We found that gender power relations are related to health outcomes. The purpose of a coverage survey is to explore whether those in need of an intervention received it and to identify potential barriers to accessing these interventions. Understanding how gender affects health outcomes allows us to better understand how gender power relations affect an intervention’s ability to reach its target population. By doing so, we can modify our interventions according to the context to ensure that our interventions are gender accommodative (i.e., they take into account gendered considerations or barriers), or transformative (i.e., they challenge or change harmful gender norms, roles, and relations) . By not considering the gendered context in which interventions are implemented, we ignore the inequities that shape people’s lived experiences and reality and potentially perpetuate and reinforce harmful gender norms, roles, and relations.
According to the findings presented here, sexual, reproductive, and maternal health interventions should seek ways to promote women’s autonomy and decision-making power if they are to improve health outcomes. Increasing access to resources, such as a mobile phone and mobile banking, can also help increase women’s autonomy and improve health outcomes. However, a gender-sensitive implementation is extremely important so as to ensure that interventions do not have unintended consequences which further marginalize women . Likewise, interventions should consider whether and how males are engaged . Male engagement should align with what women want and not perpetuate male decision-making power .

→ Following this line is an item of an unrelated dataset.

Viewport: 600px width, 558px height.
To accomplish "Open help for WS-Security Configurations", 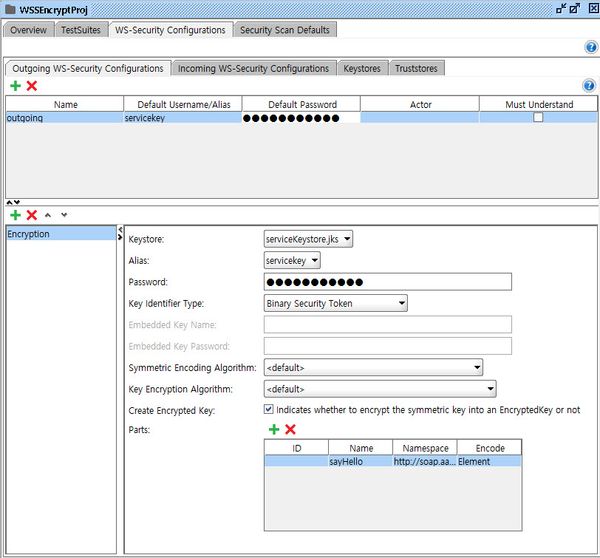I will pyautogui.click(x=590, y=47).
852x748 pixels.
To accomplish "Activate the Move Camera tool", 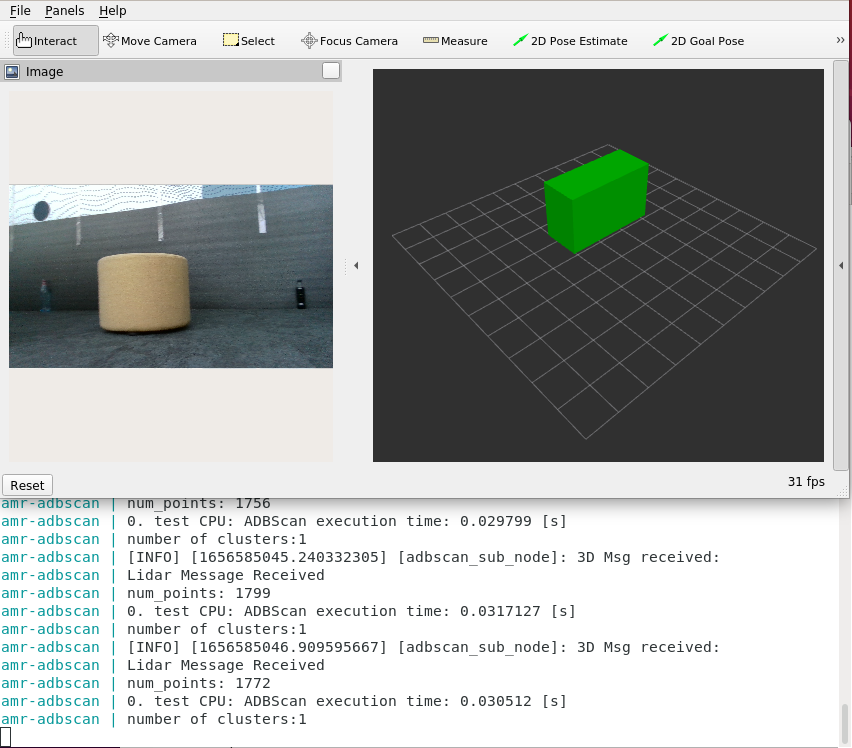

The study had a number of limitations. Firstly, there were time and budget constraints given that gender dynamics were not priority indicators in the parent coverage survey. We were required to use an accessible number and depth of indicators and were restricted to only previously validated measures. This resulted in a somewhat lopsided assessment, with more questions feasible in the decision-making and social norms domains, and fewer possible questions in the access to resources and labor-sharing domains. For example, validated metrics of labor-sharing include time-use surveys [61,62,63,64]. This was not possible in the context of a cross-sectional survey, and therefore only 3 questions could be asked. Additionally, the majority of the interviewers who administered the parent survey were male, which held over to the gender-specific survey as well and may potentially skew responses. For instance, women may underreport interpersonal violence measures.
In addition, analyses were limited to descriptive statistics and basic inferences in order to rigorously explore one of the first comprehensive assessments of gender dynamics in a health coverage survey. In order for reproducibility of this methodology, we used a straightforward study design. This limited the ways we could aggregate our measures, and interpretability of each individual gender dynamic and health outcome remains a challenge. Future studies will make use of more complex methods to elucidate further interactions between gender variables and other sociodemographic factors, to impact health outcomes. Finally, while these are important associative findings, we used cross-sectional data from a household coverage survey and did not undertake a formal causal analysis. Future research is needed to establish temporality and potential causal associations.